On Mon, Feb 12, 2024 at 6:46 PM Toke Høiland-Jørgensen toke@redhat.com wrote:
Benjamin Tissoires benjamin.tissoires@redhat.com writes:
[...]
IIUC, the bpf_timer callback is just a function (subprog) from the verifier PoV, so it is verified as whatever program type is creating the timer. So in other words, as long as you setup the timer from inside a tracing prog type, you should have access to all the same kfuncs, I think?
Yep, you are correct. But as mentioned above, I am now in trouble with the sleepable state:
- I need to call timer_start() from a non sleepable tracing function
(I'm in hard IRQ when dealing with a physical device)
- but then, ideally, the callback function needs to be tagged as a
sleepable one, so I can export my kfuncs which are doing kzalloc and device IO as such.
However, I can not really teach the BPF verifier to do so:
- it seems to check for the callback first when it is loaded, and
there is no SEC() equivalent for static functions
- libbpf doesn't have access to the callback as a prog as it has to be
a static function, and thus isn't exported as a full-blown prog.
- the verifier only checks for the callback when dealing with
BPF_FUNC_timer_set_callback, which doesn't have a "flag" argument (though the validation of the callback has already been done while checking it first, so we are already too late to change the sleppable state of the callback)
Right now, the only OK-ish version I have is declaring the kfunc as non-sleepable, but checking that we are in a different context than the IRQ of the initial event. This way, I am not crashing if this function is called from the initial IRQ, but will still crash if used outside of the hid context.
This is not satisfactory, but I feel like it's going to be hard to teach the verifier that the callback function is sleepable in that case (maybe we could suffix the callback name, like we do for arguments, but this is not very clean either).

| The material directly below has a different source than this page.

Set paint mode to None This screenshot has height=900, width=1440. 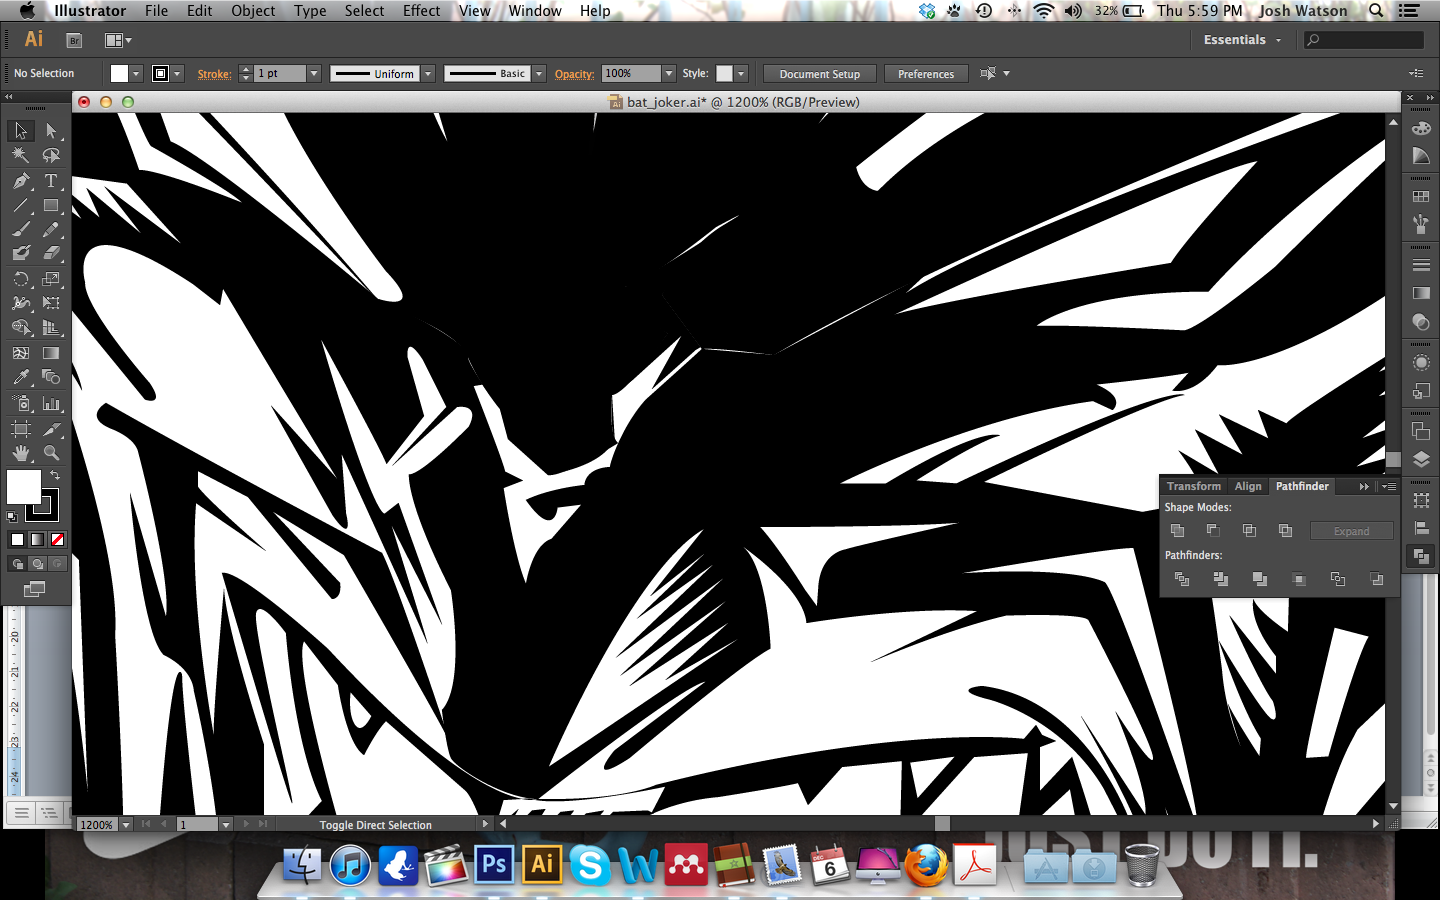pos(58,540)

The callback is only set once when the timer is first setup; I *think* it works to do the setup (bpf_timer_init() and bpf_timer_set_callback()) in the context you need (from a sleepable prog), but do the arming (bpf_timer_start()) from a different program that is not itself sleepable?
Genius! It works, and I can just keep having them declared as a syscall kfunc, not as a tracing kfunc.
But isn't this an issue outside of my use case? I mean, if the callback is assuming the environment for when it is set up but can be called from any context there seems to be a problem when 2 contexts are not equivalent, no?